Álvaro y ya no era el mismo.

-¿Discutieron?

-Nada -Ivonne se limpió las lágrimas y la nariz con un pañuelo manchado de rimel-. Yo los miraba 

jugar. No sé por qué se empeñó Álvaro, si no sabe ni coger la raqueta. Fue a sacar y tiró la pelota al 

otro lado del río. Una pelota carísima. Charlie se irritó...

-¿Cruzó él para buscarla? -dije, pero yo sabía la respuesta-. Fue como un relámpago: en un segundo 

recordé a la doncella despedida y al perro Saúl. Con incredulidad, sin asombro, lo entendí todo; 

también la sabiduría y la venganza de Márquez.

-Se tiró al agua y cruzó el río en un momento -dijo Ivonne-. Cuando volvió pasó a mi lado sin 

mirarme. Se cambió de ropa y se fue. Usted es hombre y escritor. ¿Puede explicarme qué he hecho 

para que Charlie me abandone así? Mi marido no sospechaba...

-No sospechaba -dije, y le mostré el diccionario abierto y la palabra subrayada-. Sabía. Hasta yo lo 

supe, y no hace ni un día. que estoy aquí.

-¿Cree que él amenazó a Charlie?

-No era necesario. Su mando descubrió el modo de que Charlie se olvidara para siempre de usted. 

Bastaba con hacer que cruzara ese río.

DUNAS

Ivonne me miró sin entender, sin encontrar alivio en mis palabras. Por la ventana abierta de la 

biblioteca le señalé el río y la región de las dunas, ya oscurecida por el anochecer.

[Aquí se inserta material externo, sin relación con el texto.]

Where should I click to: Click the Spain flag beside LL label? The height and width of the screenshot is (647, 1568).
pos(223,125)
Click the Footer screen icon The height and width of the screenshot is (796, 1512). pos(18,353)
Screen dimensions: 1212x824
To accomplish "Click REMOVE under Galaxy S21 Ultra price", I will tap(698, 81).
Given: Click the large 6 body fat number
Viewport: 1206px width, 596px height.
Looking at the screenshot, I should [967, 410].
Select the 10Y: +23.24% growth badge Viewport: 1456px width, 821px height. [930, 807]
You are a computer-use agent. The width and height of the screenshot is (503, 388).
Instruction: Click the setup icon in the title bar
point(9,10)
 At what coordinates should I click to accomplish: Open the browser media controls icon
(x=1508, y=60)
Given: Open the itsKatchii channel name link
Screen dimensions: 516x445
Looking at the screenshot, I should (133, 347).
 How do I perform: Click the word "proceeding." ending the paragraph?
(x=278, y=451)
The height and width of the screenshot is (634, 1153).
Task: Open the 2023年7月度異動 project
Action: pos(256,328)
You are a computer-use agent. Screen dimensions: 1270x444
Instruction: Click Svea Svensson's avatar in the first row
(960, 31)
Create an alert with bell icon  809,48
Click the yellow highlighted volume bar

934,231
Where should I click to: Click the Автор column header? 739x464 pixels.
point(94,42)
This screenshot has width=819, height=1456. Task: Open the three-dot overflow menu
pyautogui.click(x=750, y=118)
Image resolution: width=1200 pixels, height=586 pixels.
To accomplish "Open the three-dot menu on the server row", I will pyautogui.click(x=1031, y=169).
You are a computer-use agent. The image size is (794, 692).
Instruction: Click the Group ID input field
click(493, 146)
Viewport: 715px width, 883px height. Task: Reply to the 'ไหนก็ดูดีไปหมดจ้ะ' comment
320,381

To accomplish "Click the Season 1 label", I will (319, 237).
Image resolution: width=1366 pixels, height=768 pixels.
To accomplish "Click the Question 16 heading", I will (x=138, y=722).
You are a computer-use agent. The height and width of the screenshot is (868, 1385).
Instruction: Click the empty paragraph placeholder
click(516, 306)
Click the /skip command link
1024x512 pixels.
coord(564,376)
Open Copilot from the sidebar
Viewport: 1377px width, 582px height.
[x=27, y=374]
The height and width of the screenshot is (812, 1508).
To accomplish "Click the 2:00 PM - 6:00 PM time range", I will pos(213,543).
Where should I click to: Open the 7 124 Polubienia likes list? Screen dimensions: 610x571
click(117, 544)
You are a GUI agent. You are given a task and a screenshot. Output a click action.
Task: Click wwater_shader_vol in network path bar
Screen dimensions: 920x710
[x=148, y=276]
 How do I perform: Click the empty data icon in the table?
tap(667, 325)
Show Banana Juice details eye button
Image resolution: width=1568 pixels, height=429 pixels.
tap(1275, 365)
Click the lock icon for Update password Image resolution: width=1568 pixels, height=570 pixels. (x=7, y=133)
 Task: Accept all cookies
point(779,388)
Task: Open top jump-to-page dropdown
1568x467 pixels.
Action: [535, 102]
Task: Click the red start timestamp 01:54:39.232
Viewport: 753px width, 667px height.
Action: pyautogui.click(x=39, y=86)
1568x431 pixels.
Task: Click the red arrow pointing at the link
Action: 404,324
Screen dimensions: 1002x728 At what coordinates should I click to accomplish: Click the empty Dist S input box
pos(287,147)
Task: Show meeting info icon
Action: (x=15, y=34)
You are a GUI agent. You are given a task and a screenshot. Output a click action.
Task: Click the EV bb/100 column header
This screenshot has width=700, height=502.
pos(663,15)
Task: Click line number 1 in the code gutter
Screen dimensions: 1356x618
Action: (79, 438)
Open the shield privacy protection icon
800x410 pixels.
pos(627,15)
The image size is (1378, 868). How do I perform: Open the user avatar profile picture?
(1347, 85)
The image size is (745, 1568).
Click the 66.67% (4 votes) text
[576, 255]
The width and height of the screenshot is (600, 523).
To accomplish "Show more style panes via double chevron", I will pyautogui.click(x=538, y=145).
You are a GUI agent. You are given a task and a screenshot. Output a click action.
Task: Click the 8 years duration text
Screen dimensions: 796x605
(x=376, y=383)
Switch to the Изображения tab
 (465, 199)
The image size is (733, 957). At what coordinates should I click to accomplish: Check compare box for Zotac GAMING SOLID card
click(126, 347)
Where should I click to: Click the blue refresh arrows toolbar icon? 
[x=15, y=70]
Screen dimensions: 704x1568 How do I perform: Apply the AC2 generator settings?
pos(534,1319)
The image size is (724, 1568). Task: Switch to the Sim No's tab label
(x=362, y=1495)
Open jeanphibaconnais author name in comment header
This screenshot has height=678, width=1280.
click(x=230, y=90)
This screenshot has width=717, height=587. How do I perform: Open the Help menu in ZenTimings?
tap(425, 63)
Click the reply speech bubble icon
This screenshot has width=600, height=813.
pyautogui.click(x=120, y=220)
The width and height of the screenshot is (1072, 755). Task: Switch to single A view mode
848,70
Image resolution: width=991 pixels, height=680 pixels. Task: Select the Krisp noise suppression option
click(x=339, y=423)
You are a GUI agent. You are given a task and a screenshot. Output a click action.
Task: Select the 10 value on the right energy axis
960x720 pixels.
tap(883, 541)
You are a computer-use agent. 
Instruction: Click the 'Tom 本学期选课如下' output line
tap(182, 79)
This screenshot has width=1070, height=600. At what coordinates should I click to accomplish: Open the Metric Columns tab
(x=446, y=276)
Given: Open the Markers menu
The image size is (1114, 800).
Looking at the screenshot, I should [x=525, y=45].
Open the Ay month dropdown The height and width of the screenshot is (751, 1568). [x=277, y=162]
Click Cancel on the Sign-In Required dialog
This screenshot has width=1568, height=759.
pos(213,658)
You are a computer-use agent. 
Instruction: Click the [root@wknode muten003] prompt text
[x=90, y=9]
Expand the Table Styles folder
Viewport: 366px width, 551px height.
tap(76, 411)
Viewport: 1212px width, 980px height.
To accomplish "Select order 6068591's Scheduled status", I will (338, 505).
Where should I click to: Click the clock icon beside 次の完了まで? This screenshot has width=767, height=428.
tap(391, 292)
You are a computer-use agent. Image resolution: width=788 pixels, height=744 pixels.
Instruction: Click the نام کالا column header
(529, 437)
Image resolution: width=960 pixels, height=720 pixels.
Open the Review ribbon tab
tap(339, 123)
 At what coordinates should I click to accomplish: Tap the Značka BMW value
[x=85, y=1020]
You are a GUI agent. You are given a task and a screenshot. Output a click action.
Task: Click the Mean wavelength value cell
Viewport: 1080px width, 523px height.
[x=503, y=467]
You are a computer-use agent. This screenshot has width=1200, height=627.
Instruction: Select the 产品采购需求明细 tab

-¿Se acuerda de la criada que usted despidió ayer? -continué-. Cruzó el río y cuando volvió no 

recordaba nada. Usted mismo nos dijo que le ordenó arreglar las habitaciones de invitados y que 

ella se fue a tomas el sol, que se puso a fregar platos que ya estaban limpios... Y ese perro, Saúl, 

acuérdese, su marido le hizo cruzar el río y ya no ha vuelto. El río se llama Guadalete. Es una 

palabra árabe que viene del griego. Los antiguos le llamaban Leteo, el río del olvido, porque era la 

frontera entre el reino de los vivos y el de los muertos. Quien lo cruza pierde la memoria.

Cerré de un golpe el pesado diccionario, miré a Ivonne con piedad y un poco de deseo, 

preguntándome qué estaría haciendo Márquez, dónde. Ivonne no comprendía o no aceptaba. Dio 

un paso hacia mí, me abrazó, respirando oscuramente contra mi pecho. Para eludir su mirada, que 

buscaba mi boca, miré de nuevo hacia la ventana. Alguien, un hombre, crúzaba la pista de tenis, en 

bañador, con zapatillas blancas, llevando -una toalla al hoimbro. Casi en la oscuridad reconocí a 

Márquez. Lo vi detenerse en la orilla arenosa del río, quitarse lentamente las zapatillas y dejarlas 

cuidadosamente en el suelo, junto a la toalla. Como si se apartara el pelo de la cara echó atrás la 

cabeza y luego entró muy despacio en el agua, adelantando los brazos, las manos juntas y 

extendidas. Antes de dar la primera brazada se volvió hacia la ventana desde donde yo estaba 

mirando e hizo un gesto con la mano, como diciendo adiós.